WendyGallamore WendyGallamore 2 years
What if they are your SISTER?
ViridianaMiller ViridianaMiller 2 years
This is so true on having someone in your life that either tries to insult or judge or compete with everything you do. I have my "new" sis in law say remarks all the time about my life w her brother and our babies. She couldnt get over the marriage that her bro had in the past and does not want to be close with the children we have together now. I told her how i felt about it and have cut ties with her... so sad that some people cannot move on and act like civil human beings. My hubby and our children are the happiest we have ever been now that we have cut ties with her.
suepurviance suepurviance 2 years
Same here , had my share of this type of friend. Frankly still have one in the form of sister. It's tough. I think you just have to realize what it is and keep yourself protected. Don't take their calls when you have nothing left it its bad timing. I remember my Mom use to say" I'm just give out". As I became an adult, I finally understood what she meant:)
DarlaShaver DarlaShaver 2 years
With friends like this, who needs enemies?

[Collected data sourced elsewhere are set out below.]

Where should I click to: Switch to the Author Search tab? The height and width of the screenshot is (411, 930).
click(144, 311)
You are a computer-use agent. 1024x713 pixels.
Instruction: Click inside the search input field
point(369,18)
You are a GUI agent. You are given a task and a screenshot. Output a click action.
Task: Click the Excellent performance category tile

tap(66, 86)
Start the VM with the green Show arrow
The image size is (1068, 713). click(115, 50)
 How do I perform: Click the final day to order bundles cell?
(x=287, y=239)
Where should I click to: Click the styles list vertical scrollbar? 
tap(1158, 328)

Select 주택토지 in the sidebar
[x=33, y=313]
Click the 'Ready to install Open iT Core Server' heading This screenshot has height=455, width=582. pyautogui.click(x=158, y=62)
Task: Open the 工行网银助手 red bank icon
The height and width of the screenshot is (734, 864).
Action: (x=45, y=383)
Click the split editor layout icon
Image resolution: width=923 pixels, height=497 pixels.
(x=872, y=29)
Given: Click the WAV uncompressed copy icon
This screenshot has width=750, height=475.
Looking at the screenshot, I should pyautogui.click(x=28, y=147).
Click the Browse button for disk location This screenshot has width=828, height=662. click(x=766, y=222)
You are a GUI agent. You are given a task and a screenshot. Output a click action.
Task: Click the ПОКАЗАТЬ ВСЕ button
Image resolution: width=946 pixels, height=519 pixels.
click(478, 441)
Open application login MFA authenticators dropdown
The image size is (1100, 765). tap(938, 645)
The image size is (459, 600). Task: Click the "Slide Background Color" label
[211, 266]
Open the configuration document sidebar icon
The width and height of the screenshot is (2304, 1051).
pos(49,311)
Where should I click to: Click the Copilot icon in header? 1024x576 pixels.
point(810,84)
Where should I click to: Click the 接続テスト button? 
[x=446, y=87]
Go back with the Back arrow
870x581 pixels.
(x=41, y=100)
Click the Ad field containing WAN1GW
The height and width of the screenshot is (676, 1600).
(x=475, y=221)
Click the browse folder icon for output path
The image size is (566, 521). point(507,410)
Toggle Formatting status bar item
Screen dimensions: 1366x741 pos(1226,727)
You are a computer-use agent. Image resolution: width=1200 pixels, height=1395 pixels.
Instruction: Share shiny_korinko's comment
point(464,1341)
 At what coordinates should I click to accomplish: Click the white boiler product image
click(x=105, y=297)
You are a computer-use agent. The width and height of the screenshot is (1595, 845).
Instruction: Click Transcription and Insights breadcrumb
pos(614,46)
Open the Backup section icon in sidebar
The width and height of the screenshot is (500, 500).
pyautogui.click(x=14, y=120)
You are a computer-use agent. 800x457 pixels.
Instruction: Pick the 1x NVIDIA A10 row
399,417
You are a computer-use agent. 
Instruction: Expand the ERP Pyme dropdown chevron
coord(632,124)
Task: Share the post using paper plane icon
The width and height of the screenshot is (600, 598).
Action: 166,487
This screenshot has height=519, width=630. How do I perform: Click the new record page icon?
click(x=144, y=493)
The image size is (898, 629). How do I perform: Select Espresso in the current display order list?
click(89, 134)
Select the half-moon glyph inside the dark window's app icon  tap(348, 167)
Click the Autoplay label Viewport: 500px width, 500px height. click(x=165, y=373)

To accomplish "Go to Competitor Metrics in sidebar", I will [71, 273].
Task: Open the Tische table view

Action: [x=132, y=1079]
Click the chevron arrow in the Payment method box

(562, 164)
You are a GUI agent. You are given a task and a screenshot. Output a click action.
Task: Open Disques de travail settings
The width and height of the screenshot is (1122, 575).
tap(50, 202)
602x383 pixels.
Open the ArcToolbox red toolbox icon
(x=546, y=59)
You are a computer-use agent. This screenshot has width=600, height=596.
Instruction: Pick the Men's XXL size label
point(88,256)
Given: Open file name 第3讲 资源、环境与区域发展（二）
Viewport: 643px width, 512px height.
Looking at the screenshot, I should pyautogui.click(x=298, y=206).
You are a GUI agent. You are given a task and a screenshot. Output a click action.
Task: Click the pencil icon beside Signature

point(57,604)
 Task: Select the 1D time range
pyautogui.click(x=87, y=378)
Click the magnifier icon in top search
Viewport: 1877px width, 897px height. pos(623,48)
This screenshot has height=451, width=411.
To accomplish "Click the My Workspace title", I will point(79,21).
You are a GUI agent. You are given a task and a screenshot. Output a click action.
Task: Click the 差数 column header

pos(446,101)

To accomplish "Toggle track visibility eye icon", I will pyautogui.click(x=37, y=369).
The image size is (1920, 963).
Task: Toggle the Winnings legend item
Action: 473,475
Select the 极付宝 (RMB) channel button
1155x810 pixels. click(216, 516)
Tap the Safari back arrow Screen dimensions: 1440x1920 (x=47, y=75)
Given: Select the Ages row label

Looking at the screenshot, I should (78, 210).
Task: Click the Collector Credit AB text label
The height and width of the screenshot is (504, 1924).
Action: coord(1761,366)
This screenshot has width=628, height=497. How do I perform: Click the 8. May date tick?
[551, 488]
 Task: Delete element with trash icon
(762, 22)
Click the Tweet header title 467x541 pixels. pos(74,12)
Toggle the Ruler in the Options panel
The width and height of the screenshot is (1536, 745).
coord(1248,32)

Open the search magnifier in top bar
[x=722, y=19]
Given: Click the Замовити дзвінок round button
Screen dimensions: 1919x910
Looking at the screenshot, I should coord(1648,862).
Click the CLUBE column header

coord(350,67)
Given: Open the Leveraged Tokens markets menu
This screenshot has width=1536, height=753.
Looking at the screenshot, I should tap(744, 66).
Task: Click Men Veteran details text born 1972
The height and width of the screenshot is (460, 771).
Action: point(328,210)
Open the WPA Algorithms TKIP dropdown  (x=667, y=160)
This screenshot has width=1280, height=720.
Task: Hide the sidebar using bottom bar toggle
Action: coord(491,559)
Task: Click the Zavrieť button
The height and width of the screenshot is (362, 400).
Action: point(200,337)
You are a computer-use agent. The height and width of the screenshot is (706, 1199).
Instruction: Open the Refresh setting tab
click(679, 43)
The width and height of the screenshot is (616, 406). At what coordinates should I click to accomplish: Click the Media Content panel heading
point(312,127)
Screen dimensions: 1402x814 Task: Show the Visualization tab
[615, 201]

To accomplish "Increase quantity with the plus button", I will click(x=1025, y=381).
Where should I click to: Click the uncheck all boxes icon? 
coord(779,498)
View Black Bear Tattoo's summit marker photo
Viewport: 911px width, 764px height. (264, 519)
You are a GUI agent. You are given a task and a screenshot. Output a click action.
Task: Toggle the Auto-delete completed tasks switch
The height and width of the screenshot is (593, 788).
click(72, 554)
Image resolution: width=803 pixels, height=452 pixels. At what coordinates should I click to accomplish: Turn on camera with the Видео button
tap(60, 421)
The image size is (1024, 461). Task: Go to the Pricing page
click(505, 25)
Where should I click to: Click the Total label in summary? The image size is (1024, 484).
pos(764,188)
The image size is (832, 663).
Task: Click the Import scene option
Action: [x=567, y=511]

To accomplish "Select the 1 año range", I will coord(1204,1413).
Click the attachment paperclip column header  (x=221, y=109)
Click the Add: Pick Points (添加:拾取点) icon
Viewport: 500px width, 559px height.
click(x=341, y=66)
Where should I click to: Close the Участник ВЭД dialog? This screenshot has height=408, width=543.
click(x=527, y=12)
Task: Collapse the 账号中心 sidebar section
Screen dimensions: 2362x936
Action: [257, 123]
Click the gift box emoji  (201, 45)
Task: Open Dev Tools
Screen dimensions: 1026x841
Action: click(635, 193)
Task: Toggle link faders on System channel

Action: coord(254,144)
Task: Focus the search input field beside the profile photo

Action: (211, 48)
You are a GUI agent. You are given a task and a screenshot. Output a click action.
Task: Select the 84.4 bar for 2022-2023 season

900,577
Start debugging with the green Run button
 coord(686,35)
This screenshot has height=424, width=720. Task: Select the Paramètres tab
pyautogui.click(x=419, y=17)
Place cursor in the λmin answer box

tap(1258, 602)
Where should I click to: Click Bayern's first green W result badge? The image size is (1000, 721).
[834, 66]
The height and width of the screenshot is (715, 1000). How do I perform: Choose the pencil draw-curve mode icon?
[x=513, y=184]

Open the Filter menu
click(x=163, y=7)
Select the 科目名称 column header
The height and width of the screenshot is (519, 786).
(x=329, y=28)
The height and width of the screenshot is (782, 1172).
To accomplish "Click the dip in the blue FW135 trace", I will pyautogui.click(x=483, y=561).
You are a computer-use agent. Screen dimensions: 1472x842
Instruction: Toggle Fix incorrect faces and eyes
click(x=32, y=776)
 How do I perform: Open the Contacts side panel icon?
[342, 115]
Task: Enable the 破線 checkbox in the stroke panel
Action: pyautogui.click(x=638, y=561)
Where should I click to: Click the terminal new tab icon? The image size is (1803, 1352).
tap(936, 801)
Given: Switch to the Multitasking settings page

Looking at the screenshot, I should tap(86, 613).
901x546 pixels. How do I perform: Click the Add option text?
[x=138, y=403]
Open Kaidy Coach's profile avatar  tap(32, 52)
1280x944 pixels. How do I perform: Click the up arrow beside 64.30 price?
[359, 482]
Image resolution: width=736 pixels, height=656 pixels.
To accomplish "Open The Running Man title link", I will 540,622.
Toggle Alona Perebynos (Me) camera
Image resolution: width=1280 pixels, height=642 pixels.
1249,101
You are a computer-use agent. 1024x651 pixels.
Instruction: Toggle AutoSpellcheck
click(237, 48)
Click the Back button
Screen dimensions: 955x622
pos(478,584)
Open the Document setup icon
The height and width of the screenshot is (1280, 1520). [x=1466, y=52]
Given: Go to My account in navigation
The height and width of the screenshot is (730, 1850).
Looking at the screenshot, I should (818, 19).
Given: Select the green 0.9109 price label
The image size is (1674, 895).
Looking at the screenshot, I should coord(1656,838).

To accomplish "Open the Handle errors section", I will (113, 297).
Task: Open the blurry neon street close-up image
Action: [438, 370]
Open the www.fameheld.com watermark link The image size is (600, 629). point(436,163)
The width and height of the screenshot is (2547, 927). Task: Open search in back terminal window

Charlene14672224 Charlene14672224 2 years
My toxic friendship lasted 20 years. Because she hated my husband, she became obsessed with the idea of destroying his life--and by extension, mine. For two years she saved every negative thing I had to say about him when letting off steam. Suddenly, she sent them all to him, out of context. My husband knew I was simply letting off steam and totally disregarded all of it. It stung, but I learned one very hard lesson--friendship is a myth.
JaneSell JaneSell 2 years
Hmmm, it sometimes depends on the situation. Since my son had a regression and I found out he was autistic I found I didn't really feel I fitted in with some mums anymore (they didnt really understand) and they distanced themselves too. I may have talked a lot about my son to start with, it knocked me sideways and I cried every day, and I didn't always hear what they were saying. What I'm trying to say is some mums need more support than others, I now talk to a therapist instead.
ShainaNieto ShainaNieto 2 years
I have had to cut ties with a toxic friend or 2 in my day. I was very patient, but in the end it wasnt good for me to have to be subject to such treatment. In some cases you just have to slowly back off. If they are not a true friend, the "friendship" slowly dissolves into nothing, & then you can move on to more healthy relationships.